● **Data supplied**

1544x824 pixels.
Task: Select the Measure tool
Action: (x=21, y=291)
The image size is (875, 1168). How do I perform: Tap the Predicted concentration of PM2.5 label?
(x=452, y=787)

...

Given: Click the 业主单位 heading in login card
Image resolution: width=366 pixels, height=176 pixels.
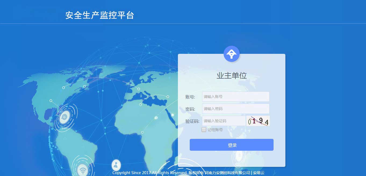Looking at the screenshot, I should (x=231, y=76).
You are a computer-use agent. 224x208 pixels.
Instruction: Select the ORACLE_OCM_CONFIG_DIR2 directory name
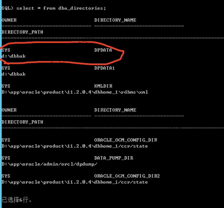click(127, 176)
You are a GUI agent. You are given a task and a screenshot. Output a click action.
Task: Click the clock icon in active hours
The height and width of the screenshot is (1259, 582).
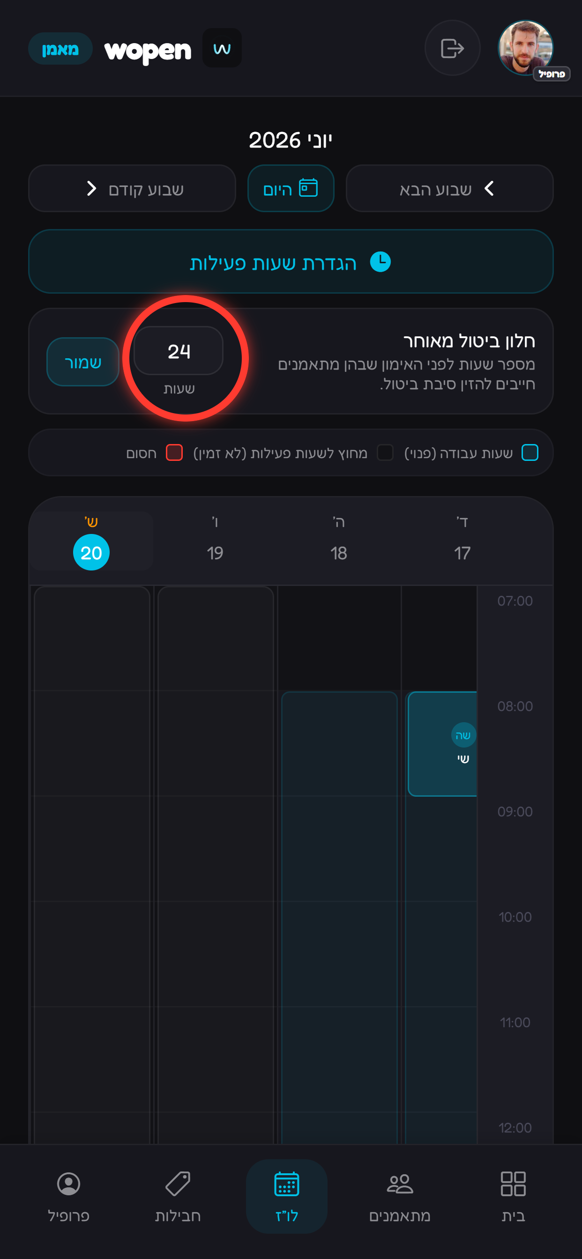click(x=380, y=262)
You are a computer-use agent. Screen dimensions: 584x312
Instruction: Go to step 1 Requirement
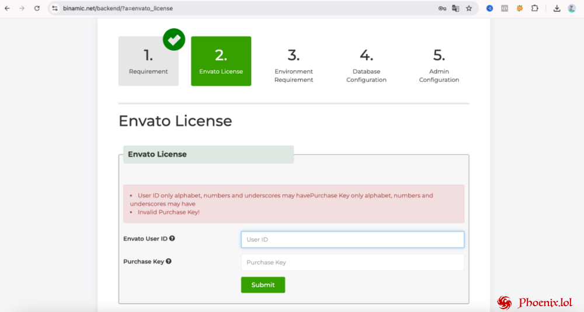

---

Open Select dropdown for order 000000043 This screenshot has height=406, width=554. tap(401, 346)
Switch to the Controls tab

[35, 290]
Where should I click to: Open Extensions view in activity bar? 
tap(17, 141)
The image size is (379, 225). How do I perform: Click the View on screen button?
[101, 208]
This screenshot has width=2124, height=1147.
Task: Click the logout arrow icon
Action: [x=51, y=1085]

● **Task objective**
Pull out each line of the listing that holds the string "agent".

● **Response area**
You are a computer-use agent. 224x208 pixels.
You are a GUI agent. You are given a task and a screenshot. Output a click action.
You are a computer-use agent. Screen dimensions: 584x312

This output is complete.